We enrolled 63 R544C carriers without overt clinical disease (WOCD) and 37 age-matched and sex-matched noncarriers as controls from the Taiwan Precision Medicine Initiative data set. All participants underwent clinical interviews, comprehensive neuropsychological assessments, and brain MRI. We calculated total and regional WMH volumes, determined the age at which WMHs began increasing in carriers, and examined the relationship between WMHs and neuropsychological performance. Factors associated with WMH volumes were analyzed using multivariable linear regression models.

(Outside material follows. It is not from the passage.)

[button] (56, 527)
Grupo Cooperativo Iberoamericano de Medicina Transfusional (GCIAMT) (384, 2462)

Compared with controls, R544C carriers WOCD had increased WMH volume, except in the occipital and midbrain areas, and showed a rapid increase in WMHs starting at age 48. They scored lower on the Mini-Mental State Examination (median = 28.4 vs 29.0, = 0.048), Montreal Cognitive Assessment (MoCA) (median = 28.3 vs 29.0, = 0.013), and memory and executive function tests than controls. After adjusting for age, sex, and education, MoCA scores were associated with whole-brain (r = -0.387, = 0.008) and regional WMHs (all < 0.05) except in the midbrain area. Age (β = 0.034, 95% CI 0.021-0.046, < 0.001), hypercholesterolemia (β = 0.375, 95% CI 0.097-0.653, = 0.009), and the vascular risk factor (VRF) index (β = 0.132, 95% CI 0.032-0.242, = 0.019) were associated with the WMH severity in carriers.

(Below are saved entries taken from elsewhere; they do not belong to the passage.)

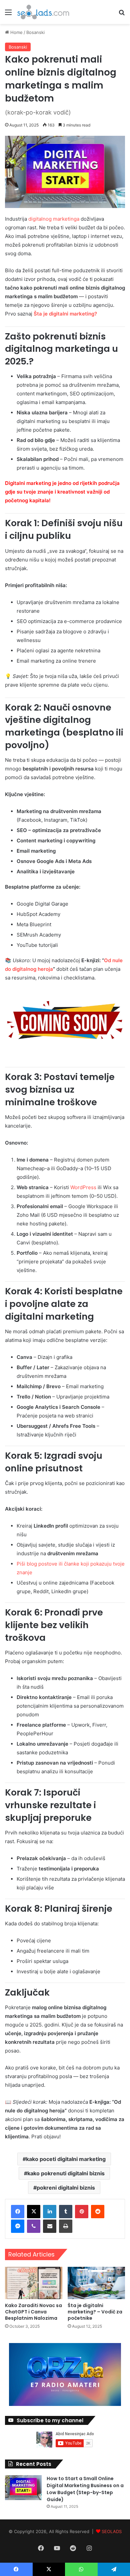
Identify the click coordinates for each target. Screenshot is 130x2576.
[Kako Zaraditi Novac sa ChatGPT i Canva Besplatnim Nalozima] (33, 2283)
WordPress (83, 1187)
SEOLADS (112, 2531)
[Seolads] (43, 12)
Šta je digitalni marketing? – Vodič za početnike (95, 2311)
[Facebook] (17, 2211)
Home (16, 32)
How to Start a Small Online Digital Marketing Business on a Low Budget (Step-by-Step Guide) (85, 2489)
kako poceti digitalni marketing (66, 2159)
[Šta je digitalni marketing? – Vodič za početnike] (96, 2283)
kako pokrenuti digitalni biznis (66, 2173)
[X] (33, 2211)
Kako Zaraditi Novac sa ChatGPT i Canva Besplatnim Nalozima (33, 2311)
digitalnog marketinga (53, 219)
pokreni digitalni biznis (66, 2187)
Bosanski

Our study revealed that WMHs are extensively distributed in R544C carriers WOCD. They exhibited a rapid increase in WMHs beginning at age 48, approximately 7 years earlier than the reported age at symptomatic onset. Age was the strongest predictive factor of WMHs, and VRF, particularly hypercholesterolemia, might be modifying factors of WMHs.

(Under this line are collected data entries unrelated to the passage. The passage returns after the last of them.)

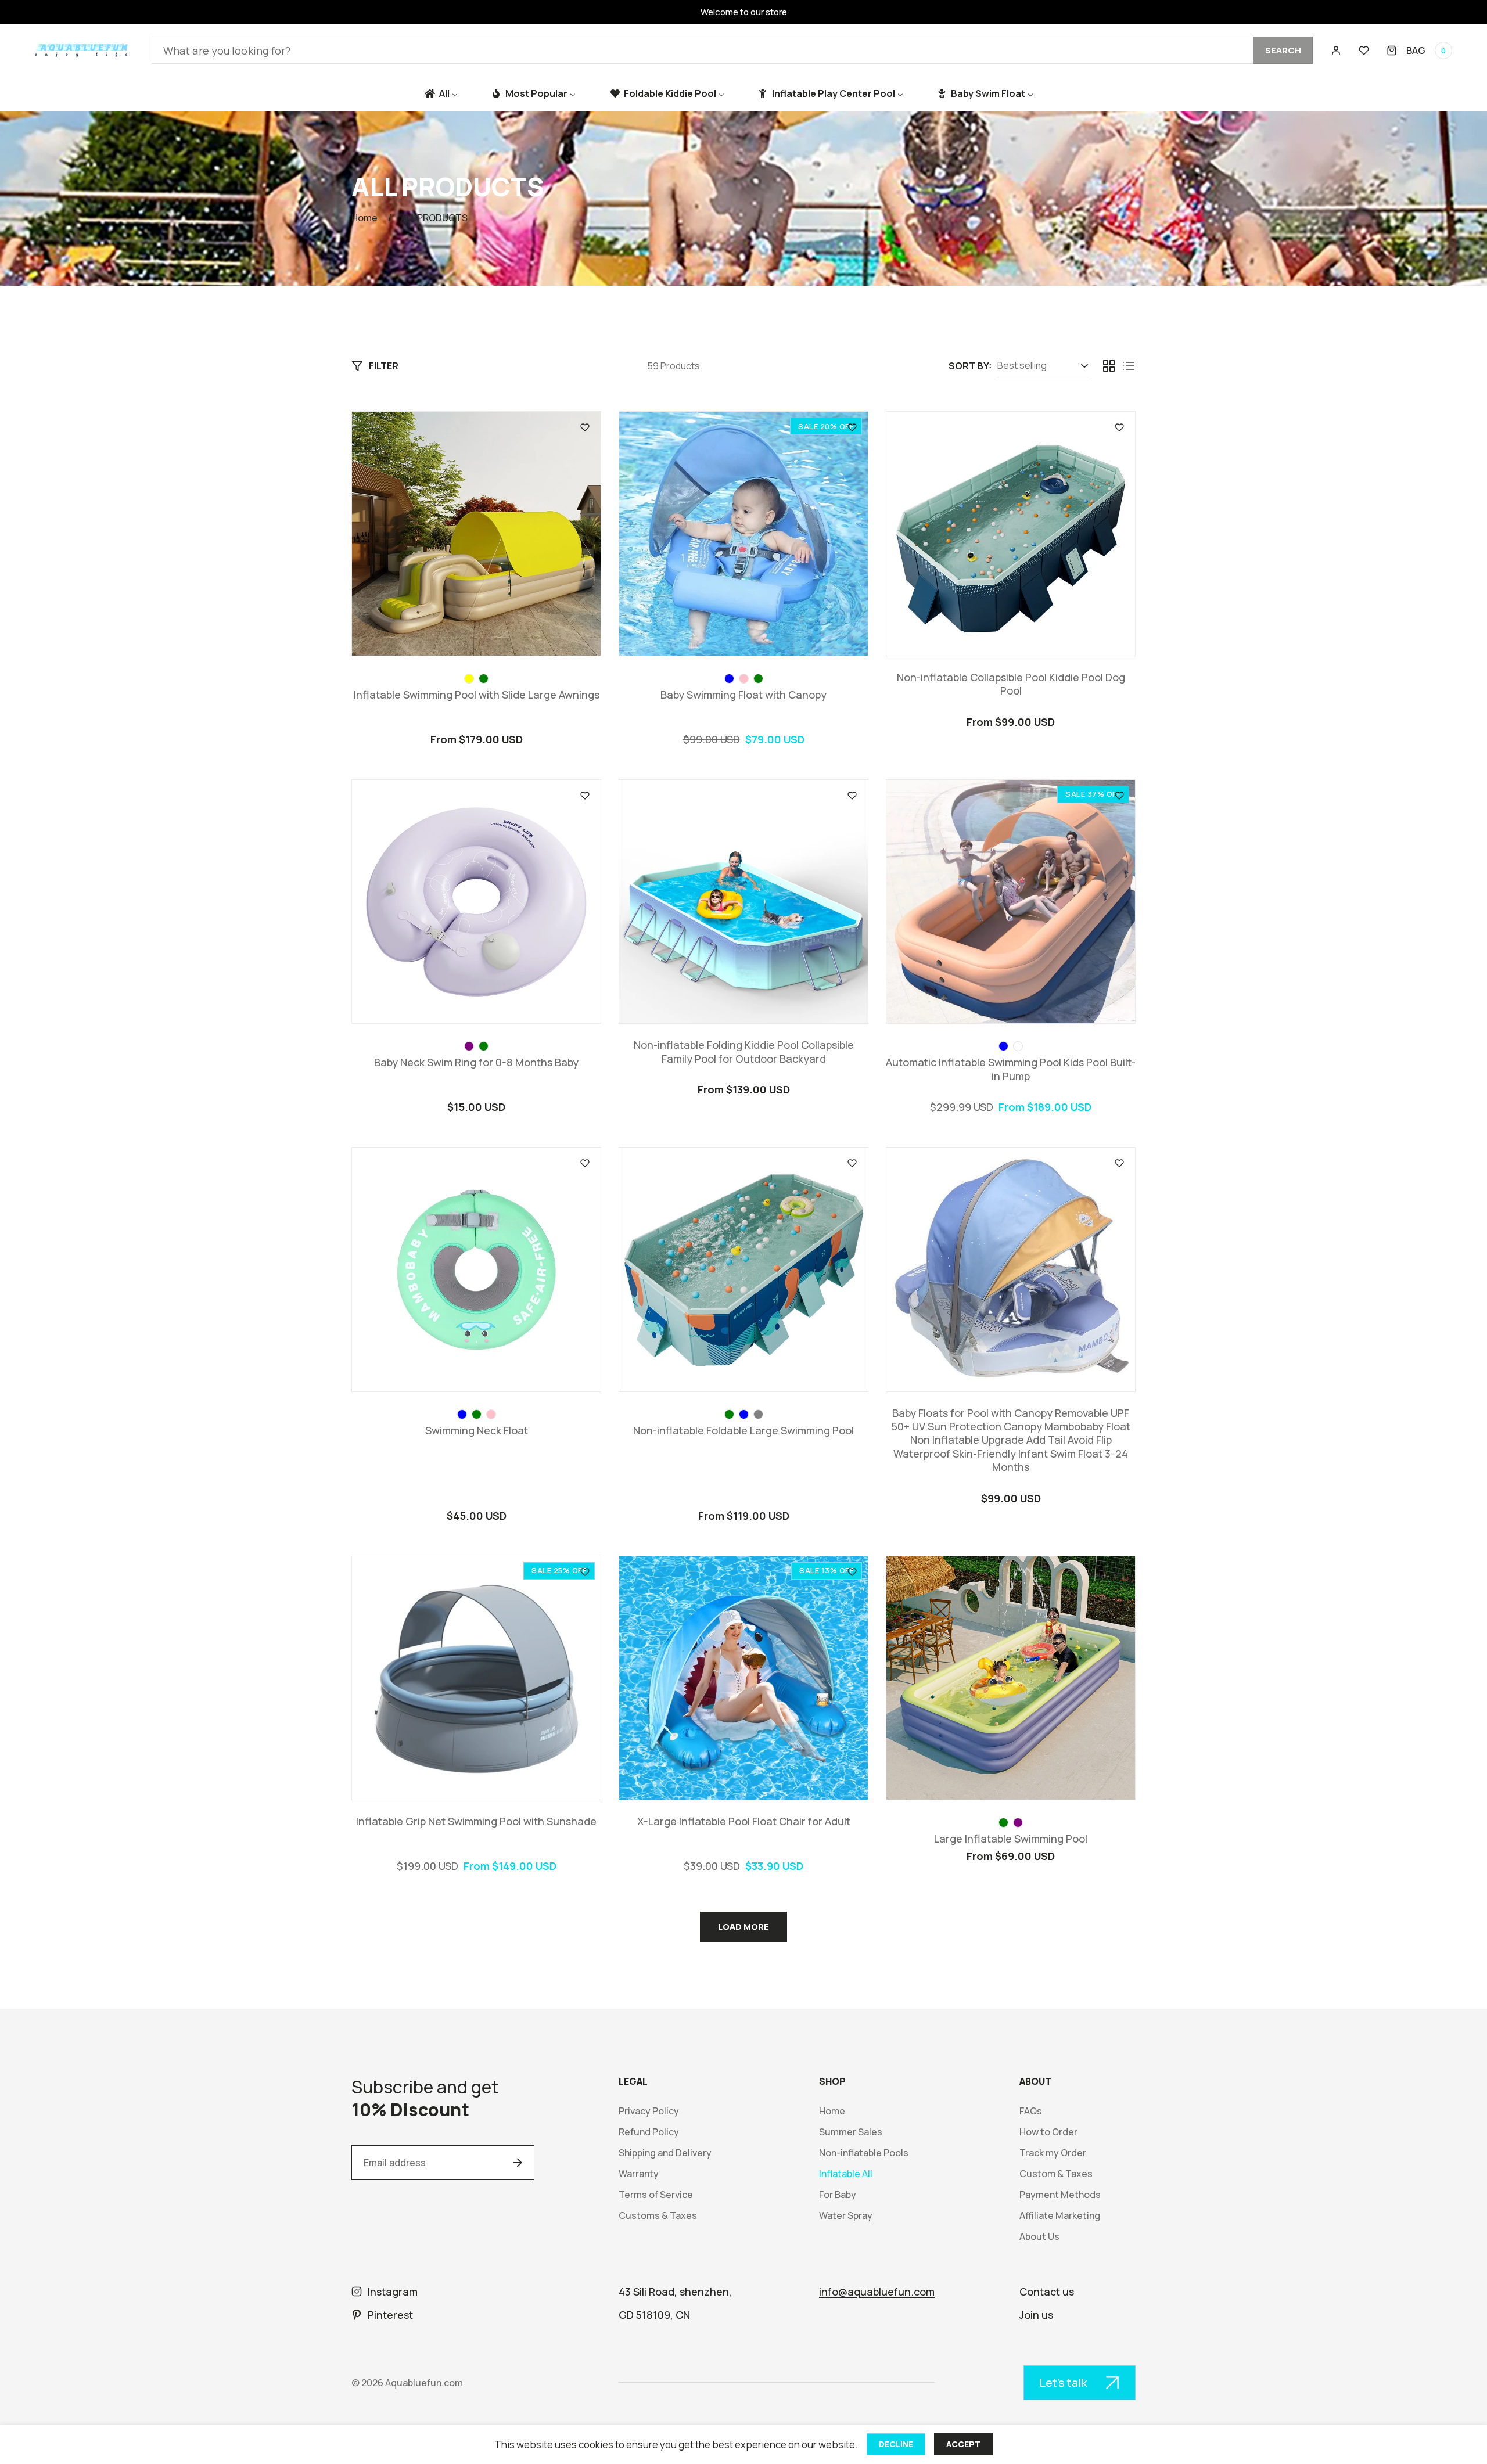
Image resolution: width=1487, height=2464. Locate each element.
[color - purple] (469, 1046)
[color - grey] (758, 1414)
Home (364, 217)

病理性变异导致伴有皮质下梗死和白质脑病的常染色体显性脑动脉病(CADASIL),其表现为中风和痴呆,并以脑 MRI 上的白质高信号(WMHs)为特征。R544C 变异在台湾是一种常见的病理性变异,但并非所有携带者都表现出明显的症状。我们研究了携带致病性变异的携带者是否在出现临床症状之前出现 WMHs,检查了与 WMHs 相关的因素,并探讨了它们与认知功能的关系。
我们从台湾精准医学计划数据集中招募了 63 名无明显临床疾病(WOCD)的 R544C 携带者和 37 名年龄和性别匹配的非携带者作为对照组。所有参与者都接受了临床访谈、全面的神经心理学评估和脑部 MRI。我们计算了总和区域 WMH 体积,确定了携带者中 WMHs 开始增加的年龄,并检查了 WMHs 与认知功能表现之间的关系。使用多变量线性回归模型分析与 WMH 体积相关的因素。
与对照组相比,R544C 携带者 WOCD 的 WMH 体积增加,除了枕叶和中脑区域,并且从 48 岁开始 WMHs 迅速增加。他们在 Mini-Mental State Examination(MMSE)(中位数=28.4 与 29.0,=0.048)和蒙特利尔认知评估(MoCA)(中位数=28.3 与 29.0,=0.013)中的得分低于对照组。与对照组相比,记忆和执行功能测试。在调整年龄、性别和教育程度后,MoCA 评分与全脑(r=-0.387,=0.008)和区域 WMHs(均<0.05)相关,除了中脑区域。年龄(β=0.034,95%CI 0.021-0.046,<0.001)、高胆固醇血症(β=0.375,95%CI 0.097-0.653,=0.009)和血管危险因素(VRF)指数(β=0.132,95%CI 0.032-0.242,=0.019)与携带者的 WMH 严重程度相关。
我们的研究表明,WMHs 在 R544C 携带者 WOCD 中广泛分布。他们在 48 岁左右开始出现 WMHs 的快速增加,比报告的症状出现年龄早约 7 年。年龄是 WMHs 的最强预测因素,VRF,特别是高胆固醇血症,可能是 WMHs 的修饰因素。